He leaned forward, putting his coffee down and leaning both his forearms against the edge of the table. “You are Sarina Shah, the Minister’s daughter, right?”

“Yes,” I said, unsure of where he was going with this.

“But you’re just Sarina. You’re slightly sarcastic, funny, intelligent and witty, beautiful Sarina. You’re not ‘The Minister’s daughter’, you’re Sarina.”

I wasn’t sure what it was, maybe his background in law and politics or the fact that he was paid to make people understand what he was saying.

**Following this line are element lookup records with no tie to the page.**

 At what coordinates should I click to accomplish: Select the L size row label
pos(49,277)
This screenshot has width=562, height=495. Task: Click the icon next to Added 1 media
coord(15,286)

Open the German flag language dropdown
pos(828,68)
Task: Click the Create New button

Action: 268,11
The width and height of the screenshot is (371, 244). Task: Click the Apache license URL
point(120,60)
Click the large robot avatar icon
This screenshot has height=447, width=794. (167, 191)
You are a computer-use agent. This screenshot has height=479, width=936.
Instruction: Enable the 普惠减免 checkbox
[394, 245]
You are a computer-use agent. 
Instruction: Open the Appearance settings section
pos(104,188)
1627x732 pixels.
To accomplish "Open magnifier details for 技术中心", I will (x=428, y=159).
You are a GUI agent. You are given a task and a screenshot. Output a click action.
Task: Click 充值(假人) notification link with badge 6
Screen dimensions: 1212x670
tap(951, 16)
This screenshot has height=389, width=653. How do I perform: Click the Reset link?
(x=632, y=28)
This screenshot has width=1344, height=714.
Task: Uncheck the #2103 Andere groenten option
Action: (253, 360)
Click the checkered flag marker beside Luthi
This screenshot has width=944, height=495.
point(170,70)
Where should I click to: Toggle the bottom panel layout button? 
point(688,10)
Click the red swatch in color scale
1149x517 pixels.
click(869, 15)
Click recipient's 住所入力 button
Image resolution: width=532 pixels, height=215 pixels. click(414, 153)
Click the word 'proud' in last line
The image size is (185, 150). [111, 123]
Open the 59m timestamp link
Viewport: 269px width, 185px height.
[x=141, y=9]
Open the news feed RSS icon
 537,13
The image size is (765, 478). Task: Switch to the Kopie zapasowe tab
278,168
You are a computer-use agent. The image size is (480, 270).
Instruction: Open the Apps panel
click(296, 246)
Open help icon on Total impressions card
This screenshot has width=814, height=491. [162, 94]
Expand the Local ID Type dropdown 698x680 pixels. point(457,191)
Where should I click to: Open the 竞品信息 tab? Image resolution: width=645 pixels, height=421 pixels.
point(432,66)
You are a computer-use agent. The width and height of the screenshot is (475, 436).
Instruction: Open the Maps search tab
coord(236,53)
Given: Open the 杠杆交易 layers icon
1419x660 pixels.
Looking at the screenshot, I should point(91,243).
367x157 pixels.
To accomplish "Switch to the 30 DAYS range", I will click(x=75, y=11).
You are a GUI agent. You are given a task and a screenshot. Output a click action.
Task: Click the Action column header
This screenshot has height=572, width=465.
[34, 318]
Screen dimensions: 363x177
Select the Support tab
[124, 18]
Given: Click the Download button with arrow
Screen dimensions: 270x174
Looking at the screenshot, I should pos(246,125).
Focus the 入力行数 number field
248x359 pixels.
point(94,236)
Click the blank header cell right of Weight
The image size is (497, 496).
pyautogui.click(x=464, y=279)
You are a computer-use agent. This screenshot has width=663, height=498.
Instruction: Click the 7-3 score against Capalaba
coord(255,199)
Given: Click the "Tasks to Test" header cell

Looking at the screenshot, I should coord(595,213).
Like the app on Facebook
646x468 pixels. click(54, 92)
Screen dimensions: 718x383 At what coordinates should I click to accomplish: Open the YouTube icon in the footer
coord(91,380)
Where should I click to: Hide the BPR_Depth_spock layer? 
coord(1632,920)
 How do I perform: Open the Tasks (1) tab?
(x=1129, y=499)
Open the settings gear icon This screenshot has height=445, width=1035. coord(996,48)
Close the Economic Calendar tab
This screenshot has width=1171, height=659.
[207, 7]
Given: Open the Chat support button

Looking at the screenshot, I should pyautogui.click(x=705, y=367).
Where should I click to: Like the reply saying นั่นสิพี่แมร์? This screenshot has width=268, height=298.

But then I suddenly understood.

“He’s just Al. And you’re saying that it’s believable that I would date Al because of the type of people that we are, not the labels we have,” I stated.

Maybe it wasn’t that hard a concept to grasp.

“Exactly.” He leaned back in his seat. “But, I mean, I know you’re not dating him because he was laughing when he said it and I know for a fact that he was teasing me.”

“Wait, what?”

“What?”

Al told you this?”

Another bombshell. This whole time I thought it was something that my father had blabbed to Samir about, to see if Samir would talk to me about it and get out the truth.

Guess not.

“Well yeah, who else would?”

“I didn’t know you knew Al,” I demanded, ignoring his question.

“...I do.”

“How?”

“He works in the Auror Office. I work as the Assistant Head of the Department of Magical Law Enforcement. We talk.”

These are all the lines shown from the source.